- Nationality: Norwegian
- Born: 11 April 1966 (age 59) Fetsund, Norway

British Touring Car Championship
- Years active: 1998, 2001
- Teams: Mardi Gras Motorsport, HTML
- Starts: 40
- Wins: 1 (6 in class)
- Poles: 0 (6 in class)
- Fastest laps: 0 (3 in class)
- Best finish: 21st in 1998

Championship titles
- 1996: National Saloon Car Championship - Class B

= Roger Moen =

Norwegian racing driver (born 1966)

Roger Moen (born 11 April 1966, in Fetsund) is a Norwegian former racing driver. He is best known for his two different spells racing in the British Touring Car Championship. He first raced in British Saloons, winning his class in the National Saloon 2000 championship with seven wins in 1996, and finished as runner-up in 1997.
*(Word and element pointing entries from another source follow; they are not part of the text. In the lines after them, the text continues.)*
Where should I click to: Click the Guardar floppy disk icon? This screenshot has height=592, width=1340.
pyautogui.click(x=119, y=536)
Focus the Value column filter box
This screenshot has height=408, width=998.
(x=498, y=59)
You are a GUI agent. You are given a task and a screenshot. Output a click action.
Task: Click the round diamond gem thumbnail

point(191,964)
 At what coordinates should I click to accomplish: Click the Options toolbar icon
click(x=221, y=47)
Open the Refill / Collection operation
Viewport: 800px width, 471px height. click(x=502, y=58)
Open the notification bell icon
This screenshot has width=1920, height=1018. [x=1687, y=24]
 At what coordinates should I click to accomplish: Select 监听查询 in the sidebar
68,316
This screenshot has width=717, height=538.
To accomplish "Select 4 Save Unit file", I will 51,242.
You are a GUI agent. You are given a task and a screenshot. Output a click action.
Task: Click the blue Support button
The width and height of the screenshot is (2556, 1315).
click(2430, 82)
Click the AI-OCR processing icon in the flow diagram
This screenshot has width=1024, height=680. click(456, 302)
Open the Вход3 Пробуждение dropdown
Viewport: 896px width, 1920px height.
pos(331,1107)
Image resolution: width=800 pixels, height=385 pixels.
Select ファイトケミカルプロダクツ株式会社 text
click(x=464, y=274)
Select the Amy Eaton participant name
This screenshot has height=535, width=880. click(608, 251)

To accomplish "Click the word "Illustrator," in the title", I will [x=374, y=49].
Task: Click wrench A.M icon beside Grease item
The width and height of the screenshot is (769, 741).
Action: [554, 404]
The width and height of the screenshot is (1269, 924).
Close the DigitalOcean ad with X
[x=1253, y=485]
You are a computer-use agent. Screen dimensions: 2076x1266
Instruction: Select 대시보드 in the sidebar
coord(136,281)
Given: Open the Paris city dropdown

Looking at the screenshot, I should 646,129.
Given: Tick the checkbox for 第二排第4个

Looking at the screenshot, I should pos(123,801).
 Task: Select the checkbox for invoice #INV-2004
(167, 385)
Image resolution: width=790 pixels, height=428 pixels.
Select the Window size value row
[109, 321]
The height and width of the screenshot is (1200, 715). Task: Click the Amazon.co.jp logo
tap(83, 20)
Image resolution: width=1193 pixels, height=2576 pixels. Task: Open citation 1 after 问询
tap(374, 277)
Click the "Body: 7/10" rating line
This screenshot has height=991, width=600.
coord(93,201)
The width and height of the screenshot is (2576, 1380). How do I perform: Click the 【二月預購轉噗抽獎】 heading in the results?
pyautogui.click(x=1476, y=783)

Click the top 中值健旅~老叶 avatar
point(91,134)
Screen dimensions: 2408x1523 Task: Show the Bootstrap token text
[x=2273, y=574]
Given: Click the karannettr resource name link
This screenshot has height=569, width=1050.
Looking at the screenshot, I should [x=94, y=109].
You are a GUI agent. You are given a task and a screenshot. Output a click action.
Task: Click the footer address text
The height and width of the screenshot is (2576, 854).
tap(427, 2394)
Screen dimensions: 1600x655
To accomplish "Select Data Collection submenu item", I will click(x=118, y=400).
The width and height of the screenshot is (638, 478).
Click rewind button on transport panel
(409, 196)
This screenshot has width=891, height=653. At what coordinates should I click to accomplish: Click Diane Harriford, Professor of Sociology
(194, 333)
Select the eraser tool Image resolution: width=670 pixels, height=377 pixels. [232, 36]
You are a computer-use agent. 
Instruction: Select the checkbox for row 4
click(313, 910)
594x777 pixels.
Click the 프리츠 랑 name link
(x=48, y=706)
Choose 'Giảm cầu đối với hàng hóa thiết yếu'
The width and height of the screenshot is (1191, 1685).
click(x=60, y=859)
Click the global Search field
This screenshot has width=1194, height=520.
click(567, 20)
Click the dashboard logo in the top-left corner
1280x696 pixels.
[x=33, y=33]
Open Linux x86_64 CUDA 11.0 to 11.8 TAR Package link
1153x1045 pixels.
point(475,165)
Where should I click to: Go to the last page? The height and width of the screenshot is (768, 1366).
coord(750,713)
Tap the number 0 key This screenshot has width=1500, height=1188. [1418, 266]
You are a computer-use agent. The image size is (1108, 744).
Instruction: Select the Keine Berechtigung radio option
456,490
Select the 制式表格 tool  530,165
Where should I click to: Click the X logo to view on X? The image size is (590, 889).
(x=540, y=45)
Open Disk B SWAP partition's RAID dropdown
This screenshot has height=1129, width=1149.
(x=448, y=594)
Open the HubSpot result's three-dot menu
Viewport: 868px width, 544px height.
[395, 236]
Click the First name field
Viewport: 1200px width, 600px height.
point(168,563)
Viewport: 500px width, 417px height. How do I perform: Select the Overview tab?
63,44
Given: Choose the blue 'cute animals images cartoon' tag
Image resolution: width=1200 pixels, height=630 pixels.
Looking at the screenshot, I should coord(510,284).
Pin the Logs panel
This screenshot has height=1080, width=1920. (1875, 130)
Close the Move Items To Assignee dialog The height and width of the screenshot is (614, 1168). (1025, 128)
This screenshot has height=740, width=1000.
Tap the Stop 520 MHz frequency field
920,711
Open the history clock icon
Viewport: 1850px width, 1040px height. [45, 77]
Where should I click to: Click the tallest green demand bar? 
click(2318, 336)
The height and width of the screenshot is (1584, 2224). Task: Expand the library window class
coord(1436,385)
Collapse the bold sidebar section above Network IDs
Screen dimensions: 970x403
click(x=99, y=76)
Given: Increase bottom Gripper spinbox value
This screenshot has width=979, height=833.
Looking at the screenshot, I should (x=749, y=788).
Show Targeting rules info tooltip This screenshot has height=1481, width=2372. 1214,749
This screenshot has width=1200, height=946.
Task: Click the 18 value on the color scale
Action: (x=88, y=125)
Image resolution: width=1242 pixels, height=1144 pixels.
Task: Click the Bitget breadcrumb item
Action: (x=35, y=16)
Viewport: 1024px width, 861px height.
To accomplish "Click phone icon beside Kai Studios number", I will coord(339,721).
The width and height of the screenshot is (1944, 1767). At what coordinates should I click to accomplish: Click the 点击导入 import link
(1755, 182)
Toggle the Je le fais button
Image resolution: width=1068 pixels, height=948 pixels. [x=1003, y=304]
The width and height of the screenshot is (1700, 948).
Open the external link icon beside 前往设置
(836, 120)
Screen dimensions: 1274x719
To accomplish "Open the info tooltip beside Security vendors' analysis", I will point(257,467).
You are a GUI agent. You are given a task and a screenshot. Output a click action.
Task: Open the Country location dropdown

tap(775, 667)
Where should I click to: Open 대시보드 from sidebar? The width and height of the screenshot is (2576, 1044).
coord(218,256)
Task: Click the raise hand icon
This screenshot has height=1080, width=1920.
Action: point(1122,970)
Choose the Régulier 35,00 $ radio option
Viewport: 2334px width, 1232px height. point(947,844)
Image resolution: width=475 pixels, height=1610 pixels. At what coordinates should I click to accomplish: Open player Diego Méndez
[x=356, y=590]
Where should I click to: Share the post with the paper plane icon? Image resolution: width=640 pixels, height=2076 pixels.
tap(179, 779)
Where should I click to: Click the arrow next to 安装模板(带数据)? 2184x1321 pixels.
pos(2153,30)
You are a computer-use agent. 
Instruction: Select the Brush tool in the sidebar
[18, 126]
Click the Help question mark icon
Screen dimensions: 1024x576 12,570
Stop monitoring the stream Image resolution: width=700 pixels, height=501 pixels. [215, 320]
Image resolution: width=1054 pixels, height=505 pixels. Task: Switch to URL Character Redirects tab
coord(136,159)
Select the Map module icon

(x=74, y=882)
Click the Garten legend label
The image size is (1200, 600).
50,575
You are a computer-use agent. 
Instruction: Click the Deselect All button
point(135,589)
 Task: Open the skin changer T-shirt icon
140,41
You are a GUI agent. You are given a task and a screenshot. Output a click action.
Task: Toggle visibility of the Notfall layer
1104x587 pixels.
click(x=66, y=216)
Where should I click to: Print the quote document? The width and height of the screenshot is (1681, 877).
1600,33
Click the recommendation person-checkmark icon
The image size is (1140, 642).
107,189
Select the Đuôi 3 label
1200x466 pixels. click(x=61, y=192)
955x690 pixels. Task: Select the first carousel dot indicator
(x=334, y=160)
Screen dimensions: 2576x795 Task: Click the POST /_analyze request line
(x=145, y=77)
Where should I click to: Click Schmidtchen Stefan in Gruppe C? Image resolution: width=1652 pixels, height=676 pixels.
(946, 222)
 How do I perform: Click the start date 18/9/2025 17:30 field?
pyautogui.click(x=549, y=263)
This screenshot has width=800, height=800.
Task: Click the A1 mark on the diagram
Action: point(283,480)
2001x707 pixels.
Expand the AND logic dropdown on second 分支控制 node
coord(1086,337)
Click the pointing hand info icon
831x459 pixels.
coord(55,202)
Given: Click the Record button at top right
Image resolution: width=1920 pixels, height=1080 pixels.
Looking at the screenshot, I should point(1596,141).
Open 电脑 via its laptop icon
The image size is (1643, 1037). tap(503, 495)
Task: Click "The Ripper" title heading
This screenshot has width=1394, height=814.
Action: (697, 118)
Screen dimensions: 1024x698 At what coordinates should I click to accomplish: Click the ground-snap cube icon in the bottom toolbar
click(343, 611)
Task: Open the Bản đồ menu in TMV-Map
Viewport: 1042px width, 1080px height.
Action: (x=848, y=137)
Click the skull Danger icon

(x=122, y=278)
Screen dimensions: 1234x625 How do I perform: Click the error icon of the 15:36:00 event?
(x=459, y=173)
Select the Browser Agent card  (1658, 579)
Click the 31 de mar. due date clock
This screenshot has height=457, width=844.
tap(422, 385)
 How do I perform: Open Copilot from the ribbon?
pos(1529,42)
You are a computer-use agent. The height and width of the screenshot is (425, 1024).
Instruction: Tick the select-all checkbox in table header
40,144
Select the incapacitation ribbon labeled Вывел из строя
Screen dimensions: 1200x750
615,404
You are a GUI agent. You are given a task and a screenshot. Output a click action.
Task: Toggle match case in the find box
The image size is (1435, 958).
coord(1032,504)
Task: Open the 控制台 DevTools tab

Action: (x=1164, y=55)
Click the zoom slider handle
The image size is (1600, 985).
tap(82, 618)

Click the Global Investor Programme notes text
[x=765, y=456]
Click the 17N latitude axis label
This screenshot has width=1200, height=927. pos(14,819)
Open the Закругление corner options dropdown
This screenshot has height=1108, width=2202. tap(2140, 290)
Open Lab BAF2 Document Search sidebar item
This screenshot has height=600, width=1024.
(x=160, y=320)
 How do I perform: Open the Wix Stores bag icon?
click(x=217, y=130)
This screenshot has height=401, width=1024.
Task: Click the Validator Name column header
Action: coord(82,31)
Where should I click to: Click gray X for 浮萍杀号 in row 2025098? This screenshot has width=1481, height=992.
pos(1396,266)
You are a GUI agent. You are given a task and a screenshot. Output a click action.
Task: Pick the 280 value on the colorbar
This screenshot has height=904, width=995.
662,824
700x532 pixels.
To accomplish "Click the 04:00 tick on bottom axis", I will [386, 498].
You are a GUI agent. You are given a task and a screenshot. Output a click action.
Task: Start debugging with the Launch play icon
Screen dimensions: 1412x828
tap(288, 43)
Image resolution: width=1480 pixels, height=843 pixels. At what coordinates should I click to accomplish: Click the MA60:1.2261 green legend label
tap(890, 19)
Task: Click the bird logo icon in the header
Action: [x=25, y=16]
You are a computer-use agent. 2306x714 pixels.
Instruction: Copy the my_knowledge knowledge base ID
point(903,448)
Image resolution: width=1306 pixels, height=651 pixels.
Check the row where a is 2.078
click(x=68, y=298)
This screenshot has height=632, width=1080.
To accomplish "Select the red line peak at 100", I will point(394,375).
In 1998, Moen drove in the BTCC for the Michelin Cup for Independents, in a Honda Accord for Mardi Gras Motorsport. He drove in the first fourteen of the twenty-six rounds, finishing fifth in the independents cup and twenty-first overall with one championship point. He returned to the BTCC in 2001, racing a full season in the production class for HTML in a Peugeot 306, ending the year third in class. In 2003, he competed in the Swedish Touring Car Championship.

==Racing record==

===Complete 24 Hours of Spa results===

| Year | Team | Co-Drivers | Car | Class | Laps | Pos. | Class Pos. |
|---|---|---|---|---|---|---|---|
| 1996 | GBR Honda Challenge | GBR Bill Stillwell BEL Xavier Desaeger | Honda Civic V-Tec | Spa 1.6 | 426 | 23rd | 2nd |

===Complete British Touring Car Championship results===
(key) Races in bold indicate pole position (1 point awarded all races, 2001 in class) Races in italics indicate fastest lap (1 point awarded - 2001 only in class) * signifies that driver lead feature race for at least one lap (1 point awarded - 2001 only in class)

Year: Team; Car; Class; 1; 2; 3; 4; 5; 6; 7; 8; 9; 10; 11; 12; 13; 14; 15; 16; 17; 18; 19; 20; 21; 22; 23; 24; 25; 26; DC; Pts; Class
1998: Mardi Gras Motorsport; Honda Accord; THR 1 18; THR 2 17; SIL 1 16; SIL 2 15; DON 1 Ret; DON 2 15; BRH 1 18; BRH 2 16; OUL 1 16; OUL 2 15; DON 1 11; DON 2 10; CRO 1 Ret; CRO 2 16; SNE 1; SNE 2; THR 1; THR 2; KNO 1; KNO 2; BRH 1; BRH 2; OUL 1; OUL 2; SIL 1; SIL 2; 21st; 1
2001: HTML; Peugeot 306 GTi; P; BRH 1 2†; BRH 2 ovr:8* cls:2; THR 1 Ret; THR 2 Ret*; OUL 1 ovr:3 cls:3; OUL 2 Ret; SIL 1 ovr:2 cls:2; SIL 2 ovr:8* cls:1; MON 1 ovr:6 cls:3; MON 2 ovr:11 cls:7; DON 1 ovr:8 cls:1; DON 2 ovr:7* cls:2; KNO 1 Ret; KNO 2 ovr:10 cls:6; SNE 1 ovr:17 cls:13; SNE 2 ovr:14 cls:8; CRO 1 ovr:1 cls:1; CRO 2 Ret; OUL 1 ovr:5 cls:1; OUL 2 ovr:7* cls:1; SIL 1 ovr:5 cls:1; SIL 2 Ret; DON 1 ovr:2 cls:2; DON 2 ovr:6* cls:1; BRH 1 ovr:12 cls:4; BRH 2 NC; N/A; 212; 3rd

† Event with 2 races staged for the different classes.